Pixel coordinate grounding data
___
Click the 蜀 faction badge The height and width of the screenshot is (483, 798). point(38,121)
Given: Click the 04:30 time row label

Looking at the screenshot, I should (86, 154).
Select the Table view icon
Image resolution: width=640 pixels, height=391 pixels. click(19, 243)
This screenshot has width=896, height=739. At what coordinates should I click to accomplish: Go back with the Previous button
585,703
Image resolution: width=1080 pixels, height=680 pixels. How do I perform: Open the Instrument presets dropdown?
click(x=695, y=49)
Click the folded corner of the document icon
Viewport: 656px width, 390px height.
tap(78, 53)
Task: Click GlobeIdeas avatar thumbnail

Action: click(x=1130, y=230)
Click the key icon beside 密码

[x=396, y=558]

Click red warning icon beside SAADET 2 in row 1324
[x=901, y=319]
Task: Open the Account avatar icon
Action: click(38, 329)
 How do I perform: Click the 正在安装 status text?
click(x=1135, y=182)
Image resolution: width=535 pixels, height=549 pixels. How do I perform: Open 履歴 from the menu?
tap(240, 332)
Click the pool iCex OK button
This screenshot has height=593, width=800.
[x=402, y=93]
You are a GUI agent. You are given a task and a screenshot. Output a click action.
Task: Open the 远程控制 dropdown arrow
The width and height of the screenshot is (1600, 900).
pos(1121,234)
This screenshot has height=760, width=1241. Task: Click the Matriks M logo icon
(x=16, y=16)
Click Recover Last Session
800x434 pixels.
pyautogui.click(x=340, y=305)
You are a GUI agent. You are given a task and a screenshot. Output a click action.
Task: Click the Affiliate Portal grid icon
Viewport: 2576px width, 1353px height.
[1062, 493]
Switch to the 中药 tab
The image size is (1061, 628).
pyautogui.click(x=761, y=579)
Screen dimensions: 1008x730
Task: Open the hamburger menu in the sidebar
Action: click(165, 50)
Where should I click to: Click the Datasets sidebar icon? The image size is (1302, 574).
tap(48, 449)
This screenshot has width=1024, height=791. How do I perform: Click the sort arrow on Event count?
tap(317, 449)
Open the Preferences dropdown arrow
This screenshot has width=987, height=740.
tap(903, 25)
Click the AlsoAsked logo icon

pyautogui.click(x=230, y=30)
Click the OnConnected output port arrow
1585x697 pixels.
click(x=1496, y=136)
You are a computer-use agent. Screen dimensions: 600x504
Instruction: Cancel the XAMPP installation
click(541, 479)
___
## THE PROBLEM:
Please transcribe all of the records, keeping every line exactly as it is.

## ANSWER FOR THE TASK:
Click the 蜀 faction badge The height and width of the screenshot is (483, 798). point(38,121)
Given: Click the 04:30 time row label

Looking at the screenshot, I should (86, 154).
Select the Table view icon
Image resolution: width=640 pixels, height=391 pixels. click(19, 243)
This screenshot has width=896, height=739. At what coordinates should I click to accomplish: Go back with the Previous button
585,703
Image resolution: width=1080 pixels, height=680 pixels. How do I perform: Open the Instrument presets dropdown?
click(x=695, y=49)
Click the folded corner of the document icon
Viewport: 656px width, 390px height.
tap(78, 53)
Task: Click GlobeIdeas avatar thumbnail

Action: click(x=1130, y=230)
Click the key icon beside 密码

[x=396, y=558]

Click red warning icon beside SAADET 2 in row 1324
[x=901, y=319]
Task: Open the Account avatar icon
Action: click(38, 329)
 How do I perform: Click the 正在安装 status text?
click(x=1135, y=182)
Image resolution: width=535 pixels, height=549 pixels. How do I perform: Open 履歴 from the menu?
tap(240, 332)
Click the pool iCex OK button
This screenshot has height=593, width=800.
[x=402, y=93]
You are a GUI agent. You are given a task and a screenshot. Output a click action.
Task: Open the 远程控制 dropdown arrow
The width and height of the screenshot is (1600, 900).
pos(1121,234)
This screenshot has height=760, width=1241. Task: Click the Matriks M logo icon
(x=16, y=16)
Click Recover Last Session
800x434 pixels.
pyautogui.click(x=340, y=305)
You are a GUI agent. You are given a task and a screenshot. Output a click action.
Task: Click the Affiliate Portal grid icon
Viewport: 2576px width, 1353px height.
[1062, 493]
Switch to the 中药 tab
The image size is (1061, 628).
pyautogui.click(x=761, y=579)
Screen dimensions: 1008x730
Task: Open the hamburger menu in the sidebar
Action: click(165, 50)
Where should I click to: Click the Datasets sidebar icon? The image size is (1302, 574).
tap(48, 449)
This screenshot has width=1024, height=791. How do I perform: Click the sort arrow on Event count?
tap(317, 449)
Open the Preferences dropdown arrow
This screenshot has width=987, height=740.
tap(903, 25)
Click the AlsoAsked logo icon

pyautogui.click(x=230, y=30)
Click the OnConnected output port arrow
1585x697 pixels.
click(x=1496, y=136)
You are a computer-use agent. Screen dimensions: 600x504
Instruction: Cancel the XAMPP installation
click(541, 479)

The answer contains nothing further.